PASSAGE TO READ:
>>

In a recent study, it was shown that the success rate of drugs at phase three in clinical trials could be doubled when even the most simplistic genome interpretation data is taken into account. Imagine what could be achieved if accurate systems for genome interpretation were broadly available.
Bridging the genotype-phenotype gap is the most difficult challenge on the ladder.
Bridging the genotype-phenotype gap is the most difficult challenge on the ladder, because it addresses a very complex, multi-faceted task.
The genome is a digital recipe book for building cells, written in a language that no human will ever fully understand. Our only window into this tiny, complex world is by high-throughput experiments such as DNA and RNA sequencing, proteomics assays, single-cell experiments and gene editing with CRISPR-Cas9 screens.
Identifying valuable experiments is one way entrepreneurs on this rung can create value, but only if they have the computational know-how to make sense of the data. Machine learning is by far the best technology at our disposal for using such data to discover how the underlying biology works. It will play a crucial role in bridging the genotype-phenotype gap.
For this rung, there is no uncertainty about the transformative nature of the technologies and their value. The uncertainty lies in how successful we can be, from a technological standpoint, in bridging the gap. Do we have enough data? The right type of data? The right machine learning algorithms?
Fourth Rung: Diagnostics, Therapies, Precision Medicine And Insurance
These opportunities derive their value from directly addressing the needs of patients. Going forward, this rung will increasingly benefit from the lower rungs on the ladder, and companies that fail to leverage the full stack of the ladder will be left behind. Currently, companies on the fourth rung struggle to make full use of genomic data because good systems for genome interpretation are not yet available.
For instance, the reliability of the current generation of computational tools for genome interpretation is unclear, according to the American College of Medical Genetics and Genomics, the widely accepted oversight body. This will inevitably change as systems for genome interpretation improve and are proven.
Examples of diagnostic companies include Counsyl, Invitae, Myriad and Human Longevity’s Health Nucleus; examples of pharmaceutical companies that are increasingly using these systems include the big pharmas, plus data-driven companies such as 23andMe and Capella Biosciences. Risks here include the uncertainties involved in obtaining regulatory approval and sidestepping the dreaded 10-year drug development cycle.
A Way Forward
Bridging the genotype-phenotype gap is one of the most important outstanding challenges for which machine learning is truly needed. Facebook, Google and DeepMind have made amazing progress in helping computers catch up to humans in understanding images, speech and language, but humans already do these tasks every day and we excel at them. Genome interpretation is different; not a part of our daily lives, yet, in a sense, more urgent.
The gap between our ability to merely collect genetic information and our ability to interpret it at scale is widening faster than ever. Closing that gap will change the lives of hundreds of millions of people.
Our objective in this industry should be to 10X multiply the scale, speed and, most of all, accuracy of genome interpretation. I believe we can do this in three to five years by accelerating the pace of development in computational methods for genome interpretation, and especially machine learning.
Genome interpretation is a software problem that will require the concerted efforts of genome biologists, machine learning experts and software engineers.

<<

YOUR ASSIGNMENT:
Please answer these questions from the passage on genome interpretation:
(a) By how much could the phase-three success rate of drugs rise, according to the recent study?
(b) Which body is called the widely accepted oversight body?
(c) In how many years does the writer believe the 10X goal can be met?
You can do the exercise without the listing.

DATA EXTRACT:
>>

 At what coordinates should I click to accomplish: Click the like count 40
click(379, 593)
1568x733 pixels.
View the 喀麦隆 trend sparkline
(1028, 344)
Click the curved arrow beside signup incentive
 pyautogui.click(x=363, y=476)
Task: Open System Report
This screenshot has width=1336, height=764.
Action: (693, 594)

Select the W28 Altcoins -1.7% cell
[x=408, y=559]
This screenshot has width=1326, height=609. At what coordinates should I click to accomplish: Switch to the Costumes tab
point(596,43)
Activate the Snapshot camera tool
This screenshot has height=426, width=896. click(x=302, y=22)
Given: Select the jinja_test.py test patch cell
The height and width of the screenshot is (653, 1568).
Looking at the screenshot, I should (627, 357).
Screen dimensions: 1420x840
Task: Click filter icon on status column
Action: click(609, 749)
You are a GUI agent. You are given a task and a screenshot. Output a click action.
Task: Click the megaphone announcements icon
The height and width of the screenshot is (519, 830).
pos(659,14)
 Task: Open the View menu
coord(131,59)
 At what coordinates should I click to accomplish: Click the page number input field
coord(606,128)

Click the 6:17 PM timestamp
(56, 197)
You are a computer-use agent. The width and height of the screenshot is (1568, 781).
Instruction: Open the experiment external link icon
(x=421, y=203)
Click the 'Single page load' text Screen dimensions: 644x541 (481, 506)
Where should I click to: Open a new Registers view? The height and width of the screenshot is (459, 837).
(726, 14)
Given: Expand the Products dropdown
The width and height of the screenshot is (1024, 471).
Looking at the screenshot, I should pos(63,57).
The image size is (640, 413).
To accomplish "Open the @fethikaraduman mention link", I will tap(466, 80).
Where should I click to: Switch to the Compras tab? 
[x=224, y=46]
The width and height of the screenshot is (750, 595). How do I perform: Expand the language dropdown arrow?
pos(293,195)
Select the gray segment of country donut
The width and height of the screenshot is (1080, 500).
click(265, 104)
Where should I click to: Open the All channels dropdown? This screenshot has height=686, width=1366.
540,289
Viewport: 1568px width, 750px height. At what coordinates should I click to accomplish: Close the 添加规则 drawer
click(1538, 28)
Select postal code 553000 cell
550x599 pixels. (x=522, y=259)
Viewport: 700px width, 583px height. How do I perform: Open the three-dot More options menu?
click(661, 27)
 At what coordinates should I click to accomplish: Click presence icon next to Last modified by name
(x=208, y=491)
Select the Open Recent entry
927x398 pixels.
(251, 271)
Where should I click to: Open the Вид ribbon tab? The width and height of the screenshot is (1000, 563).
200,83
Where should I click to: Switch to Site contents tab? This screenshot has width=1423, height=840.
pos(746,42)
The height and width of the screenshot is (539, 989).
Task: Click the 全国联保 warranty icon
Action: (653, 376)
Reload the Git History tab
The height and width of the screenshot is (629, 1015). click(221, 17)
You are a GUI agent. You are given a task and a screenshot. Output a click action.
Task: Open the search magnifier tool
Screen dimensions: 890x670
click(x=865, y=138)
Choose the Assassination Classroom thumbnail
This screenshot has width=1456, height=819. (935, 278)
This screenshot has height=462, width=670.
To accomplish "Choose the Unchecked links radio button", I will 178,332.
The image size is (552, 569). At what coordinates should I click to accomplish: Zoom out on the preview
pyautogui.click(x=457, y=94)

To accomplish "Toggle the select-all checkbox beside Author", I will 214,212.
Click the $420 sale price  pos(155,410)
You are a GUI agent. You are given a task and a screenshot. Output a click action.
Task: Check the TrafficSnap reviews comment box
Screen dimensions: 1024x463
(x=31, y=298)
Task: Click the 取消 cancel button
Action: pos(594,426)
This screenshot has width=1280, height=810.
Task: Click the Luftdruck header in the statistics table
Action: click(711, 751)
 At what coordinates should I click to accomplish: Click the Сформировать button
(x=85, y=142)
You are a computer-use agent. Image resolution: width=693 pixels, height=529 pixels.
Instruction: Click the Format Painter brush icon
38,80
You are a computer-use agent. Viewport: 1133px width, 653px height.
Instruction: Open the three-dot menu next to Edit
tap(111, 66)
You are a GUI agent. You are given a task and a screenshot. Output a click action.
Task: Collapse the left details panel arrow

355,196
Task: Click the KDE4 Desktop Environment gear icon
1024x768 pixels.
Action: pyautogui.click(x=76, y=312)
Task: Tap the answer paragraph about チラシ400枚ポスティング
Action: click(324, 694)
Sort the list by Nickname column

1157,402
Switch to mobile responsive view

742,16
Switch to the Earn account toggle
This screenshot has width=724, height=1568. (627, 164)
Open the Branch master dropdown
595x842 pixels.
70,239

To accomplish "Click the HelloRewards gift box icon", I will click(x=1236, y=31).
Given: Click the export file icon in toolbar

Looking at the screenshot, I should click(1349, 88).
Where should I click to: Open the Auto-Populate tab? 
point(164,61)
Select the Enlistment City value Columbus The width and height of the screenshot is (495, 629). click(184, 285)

<<

OUTPUT BELOW:
(a) It could be doubled.
(b) The American College of Medical Genetics and Genomics.
(c) Three to five years.